Meningiomas express somatostatin receptor subtype 2 (SST2), which is targeted by the somatostatin analog octreotide. However, to date, using somatostatin analog therapy for the treatment of these tumors in clinical practice has been debated. This study aims to clarify the in vitro effects of octreotide on meningiomas for precise clinical applications.


The effects of octreotide were analyzed in a large series of 80 meningiomas, including 31 World Health Organization (WHO) Grade II and 4 WHO Grade III tumors, using fresh primary cell cultures to study the impact on cell viability, apoptosis, and signal transduction pathways.

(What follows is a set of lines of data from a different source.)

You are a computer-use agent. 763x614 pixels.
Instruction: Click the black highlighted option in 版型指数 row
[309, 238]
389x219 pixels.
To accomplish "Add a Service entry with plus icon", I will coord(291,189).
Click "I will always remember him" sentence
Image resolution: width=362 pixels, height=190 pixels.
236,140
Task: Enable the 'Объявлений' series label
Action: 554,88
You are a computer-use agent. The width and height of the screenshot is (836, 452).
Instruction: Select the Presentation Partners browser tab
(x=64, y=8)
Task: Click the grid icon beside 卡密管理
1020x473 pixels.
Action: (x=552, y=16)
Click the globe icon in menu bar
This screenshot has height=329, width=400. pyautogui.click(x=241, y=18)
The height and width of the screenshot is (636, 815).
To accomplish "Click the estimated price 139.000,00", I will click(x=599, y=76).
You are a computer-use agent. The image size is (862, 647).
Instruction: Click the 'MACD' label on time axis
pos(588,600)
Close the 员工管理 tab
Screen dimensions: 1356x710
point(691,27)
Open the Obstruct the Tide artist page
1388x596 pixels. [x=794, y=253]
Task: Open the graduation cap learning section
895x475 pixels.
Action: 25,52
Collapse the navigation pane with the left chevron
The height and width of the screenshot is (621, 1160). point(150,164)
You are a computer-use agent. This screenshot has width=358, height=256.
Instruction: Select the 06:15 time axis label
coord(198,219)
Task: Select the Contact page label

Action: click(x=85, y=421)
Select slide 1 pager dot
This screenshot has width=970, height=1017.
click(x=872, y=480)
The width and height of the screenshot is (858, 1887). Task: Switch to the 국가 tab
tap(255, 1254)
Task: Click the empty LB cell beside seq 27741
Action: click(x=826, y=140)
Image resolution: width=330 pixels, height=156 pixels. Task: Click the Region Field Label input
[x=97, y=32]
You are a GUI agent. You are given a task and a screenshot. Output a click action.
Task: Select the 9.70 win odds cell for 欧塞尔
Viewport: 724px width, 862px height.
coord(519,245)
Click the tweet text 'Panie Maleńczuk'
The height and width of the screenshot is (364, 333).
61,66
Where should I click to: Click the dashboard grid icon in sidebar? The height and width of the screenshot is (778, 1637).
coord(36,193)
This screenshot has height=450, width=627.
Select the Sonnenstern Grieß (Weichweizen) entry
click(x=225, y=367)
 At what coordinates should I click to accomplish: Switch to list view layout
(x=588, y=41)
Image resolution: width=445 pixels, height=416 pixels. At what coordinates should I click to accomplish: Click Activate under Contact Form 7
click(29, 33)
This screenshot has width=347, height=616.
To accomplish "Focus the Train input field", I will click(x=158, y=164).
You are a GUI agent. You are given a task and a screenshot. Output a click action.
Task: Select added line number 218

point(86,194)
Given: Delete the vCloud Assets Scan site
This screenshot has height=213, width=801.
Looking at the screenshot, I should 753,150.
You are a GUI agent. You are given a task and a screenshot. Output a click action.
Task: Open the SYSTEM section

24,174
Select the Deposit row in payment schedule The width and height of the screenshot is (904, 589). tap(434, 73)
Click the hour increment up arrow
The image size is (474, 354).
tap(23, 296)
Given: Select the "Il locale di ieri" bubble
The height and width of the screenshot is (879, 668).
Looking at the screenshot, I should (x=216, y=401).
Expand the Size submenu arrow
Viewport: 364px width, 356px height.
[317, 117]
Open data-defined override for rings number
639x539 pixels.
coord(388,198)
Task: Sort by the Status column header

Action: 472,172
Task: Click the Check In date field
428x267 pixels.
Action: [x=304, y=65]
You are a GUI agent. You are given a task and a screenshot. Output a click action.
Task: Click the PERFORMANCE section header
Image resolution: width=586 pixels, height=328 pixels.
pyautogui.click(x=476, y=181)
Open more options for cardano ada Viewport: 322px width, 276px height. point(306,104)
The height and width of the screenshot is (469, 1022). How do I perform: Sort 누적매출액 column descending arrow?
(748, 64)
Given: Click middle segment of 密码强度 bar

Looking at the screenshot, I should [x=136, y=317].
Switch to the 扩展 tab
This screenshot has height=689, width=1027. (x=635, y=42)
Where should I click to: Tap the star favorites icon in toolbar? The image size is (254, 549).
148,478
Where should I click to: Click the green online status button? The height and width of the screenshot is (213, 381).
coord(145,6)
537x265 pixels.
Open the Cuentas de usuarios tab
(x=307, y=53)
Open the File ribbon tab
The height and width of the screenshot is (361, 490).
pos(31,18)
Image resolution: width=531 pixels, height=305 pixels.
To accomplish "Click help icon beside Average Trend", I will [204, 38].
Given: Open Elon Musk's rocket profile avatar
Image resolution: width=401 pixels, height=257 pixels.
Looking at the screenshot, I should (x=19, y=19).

SST2 mRNA was detected in 100% of the tested meningiomas at levels similar to those observed in other SST2-expressing tumors, neuroendocrine tumors, or pituitary adenomas. Octreotide significantly decreased cell proliferation in 88% of meningiomas but did not induce cell death. On average, cell proliferation was more inhibited in the meningioma group expressing a high level of SST2 than in the low-SST2 group. Moreover, octreotide response was positively correlated to the level of merlin protein and inversely correlated to the level of phosphorylated p70-S6 kinase, a downstream effector of the PI3K/Akt/mammalian target of rapamycin (mTOR) pathway. Octreotide inhibited Akt phosphorylation and activated tyrosine phosphatase without impacting the extracellular regulated kinase (ERK) pathway.


Octreotide acts exclusively as an antiproliferative agent and does not promote apoptosis in meningioma in vitro. Therefore, in vivo, octreotide is likely to limit tumor growth rather than induce tumor shrinkage. A meta-analysis of the literature reveals an interest in octreotide for the treatment of WHO Grade I tumors, particularly those in the skull base for which the 6-month progression-free survival level reached 92%. Moreover, somatostatin analogs, which are well-tolerated drugs, could be of interest for use as co-targeting therapies for aggressive meningiomas.